Dia desses estava vendo tevê. Assistia a uma matéria que falava de um garoto que perdeu o braço arrancado por um tigre no zoológico. Nela, foi mostrada a sua superação (pois ele agora é um nadador paraolímpico); as dificuldades em nadar com apenas um braço e a ciência por detrás dessa dificuldade e consequente superação.
Em síntese, no tocante à ciência, a matéria dizia que após perder o membro o cérebro envia ao corpo informações (p. ex.: mexer o braço que já não existe) que o corpo não corresponde, o que resulta em espasmos e movimentos sem muita coordenação, com erros e dores até uma adaptação à nova realidade.
Eu refletia sobre isso esses dias no meu café da manhã em uma padaria, com um caderno e caneta nas mãos, anotando algumas trivialidades. Pensei em duas coisas: que eu conheci um cara que tinha apenas um braço, mas que a força que ele tinha nele era maior do que a que tenho nos meus dois, e também no quanto essa recuperação do membro perdido se assemelha a perda e superação de alguém.
Me permiti naquela manhã lembrar dos meus avós maternos, que perdi em 2006, do meu pai em 2011, da minha avó em 2016 e das outras pessoas que também partiram da minha vida.
Quando a gente perde alguém há muita dor, porque o sentimento que nos toma é o de ter sido vítima de uma mutilação.
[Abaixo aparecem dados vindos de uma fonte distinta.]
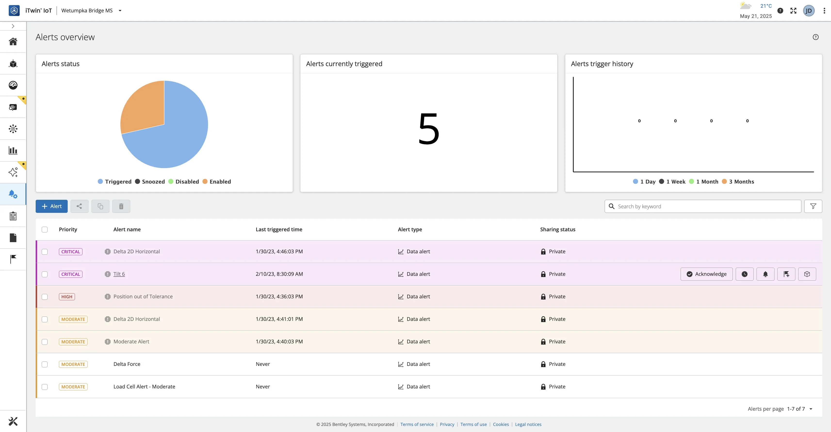Click the bell icon in Tilt 6 row

point(765,274)
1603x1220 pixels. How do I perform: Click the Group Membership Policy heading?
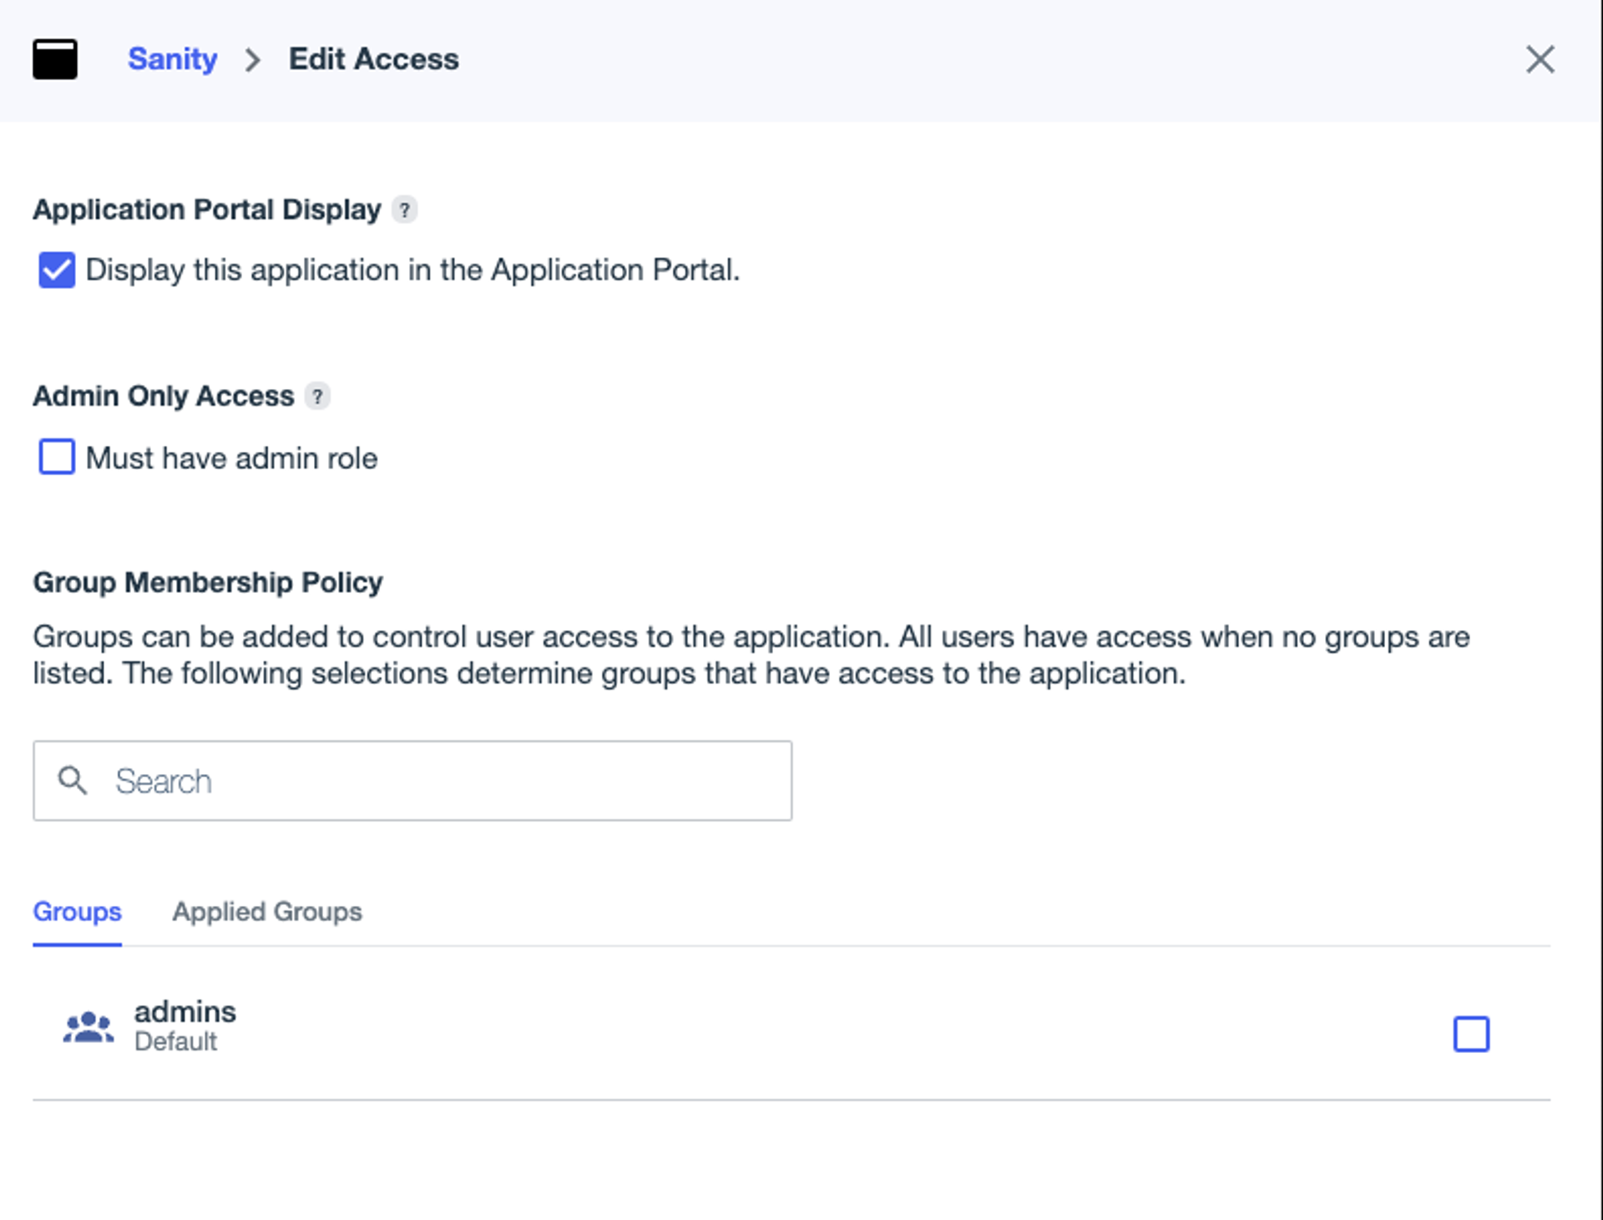pyautogui.click(x=207, y=582)
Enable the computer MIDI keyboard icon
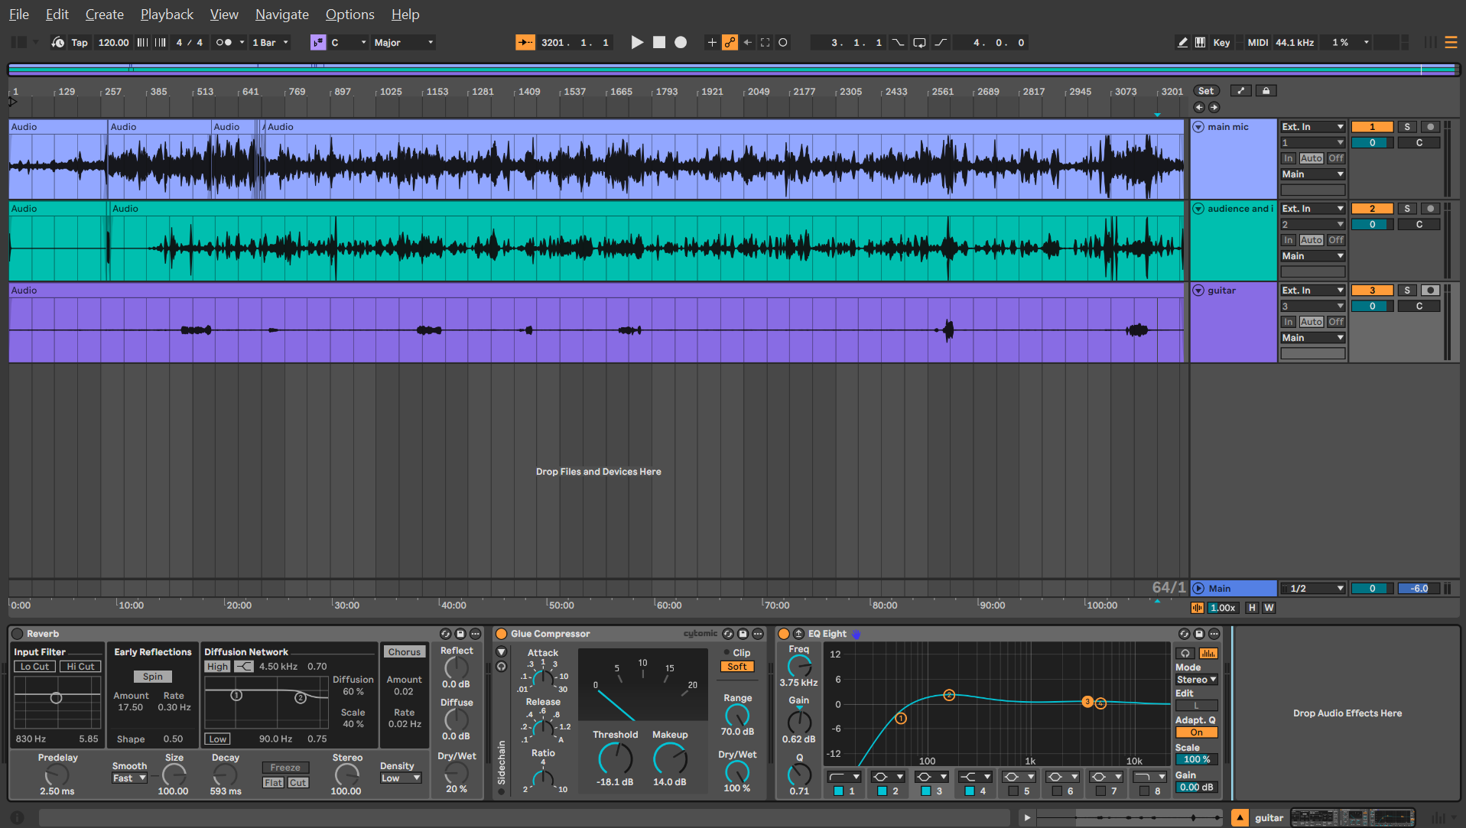The image size is (1466, 828). (x=1200, y=42)
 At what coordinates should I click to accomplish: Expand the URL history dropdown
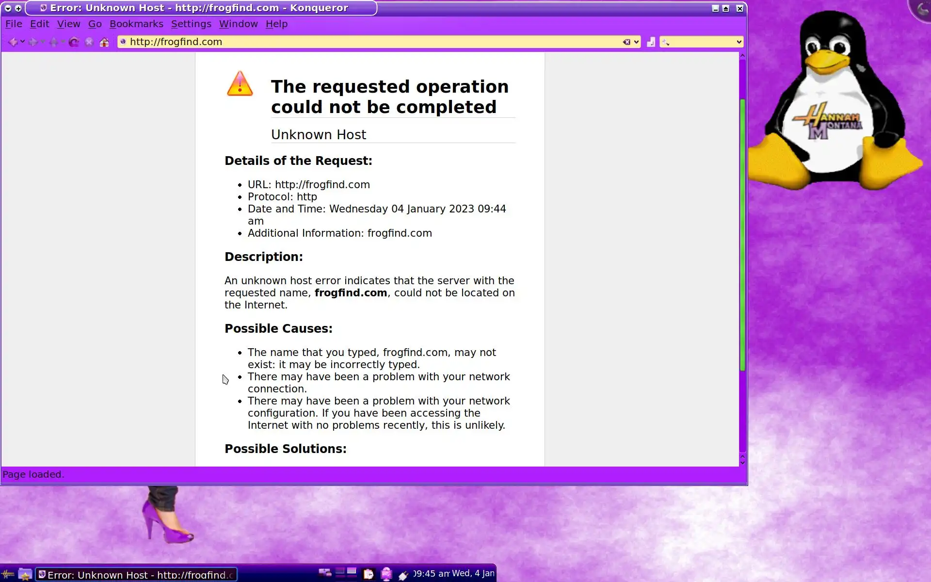637,42
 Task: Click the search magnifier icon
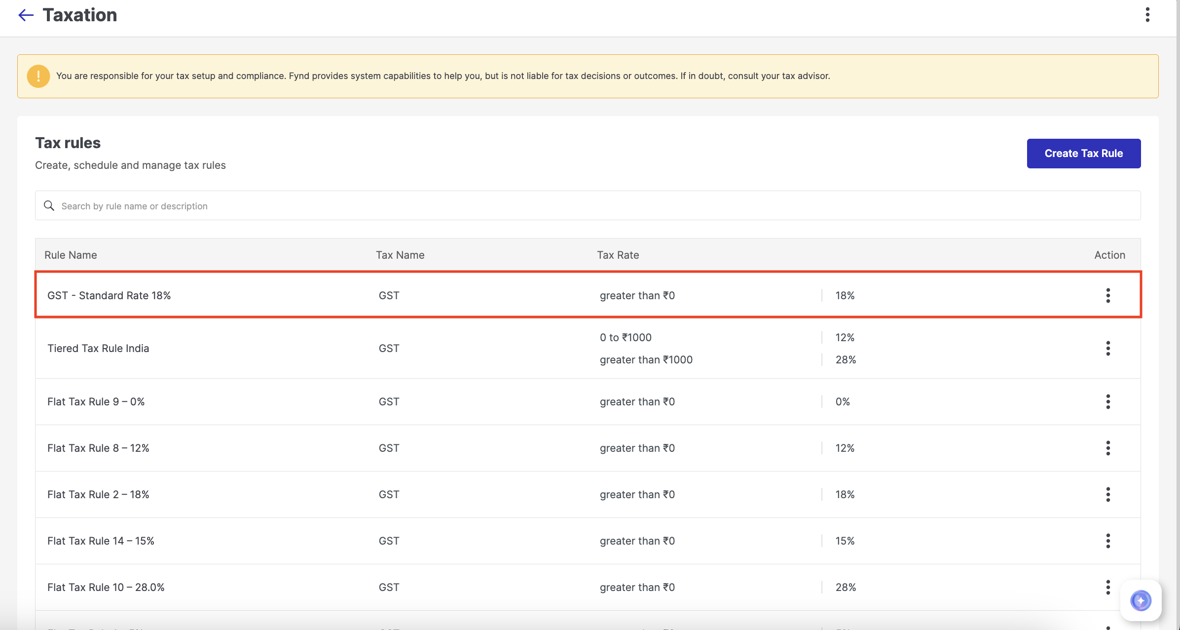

Foi arrancado algo de nós, algo que é parte da gente e isso nunca vai ser fácil de lidar. A nossa recuperação é tomada de idas e vindas, com dias difíceis de lidar, outros menos difíceis e atos involuntários, assim como ocorre na recuperação do membro perdido.
As involuntariedades no caso de ter perdido alguém é chamar o nome de quem não está mais, lembrar quando não se puxa a lembrança, chorar no meio da festa, ver alguém parecido e o coração gelar... enfim. A gente às vezes erra e "se passa", mas precisamos de compreensão porque vejam: é científico (lembrem do garoto que citei acima e os atos involuntários).
Eu, por exemplo, alguns anos depois de ter perdido meu pai, com saudade e esperança de aquilo não ter sido real, sentia o coração gelar quando um senhor que morava no bairro apontava na esquina de bicicleta. Isso porque, aos meus olhos ele lembrava o meu pai, que chegava na sua bicicleta azul para o almoço às 12h, ou depois do trabalho às 17 e pouca. Esse era o meu ato involuntário.
O que veio depois disso eu percebi sentado na padaria aquela manhã: meu pai escreveu em sua bíblia que "as pessoas entram e saem de nossas vidas, mas elas não vão só. Sempre levam um pouco de nós e deixam um pouco de si". Eu sempre lembro daquilo e me toquei que eu estou escrevendo com uma letra que lembra muito a dele. Aí eu me vejo em recuperação: eu perdi alguém, isso me fez mais forte, mas dentro de mim e de algum modo, esse alguém nunca se vai para sempre.
Eu posso até não escrever à mão que ainda assim minhas palavras estarão marcadas pelos afetos que guardo e sempre guardarei.
Em mim, todos presentes. Saudade e gratidão de sempre!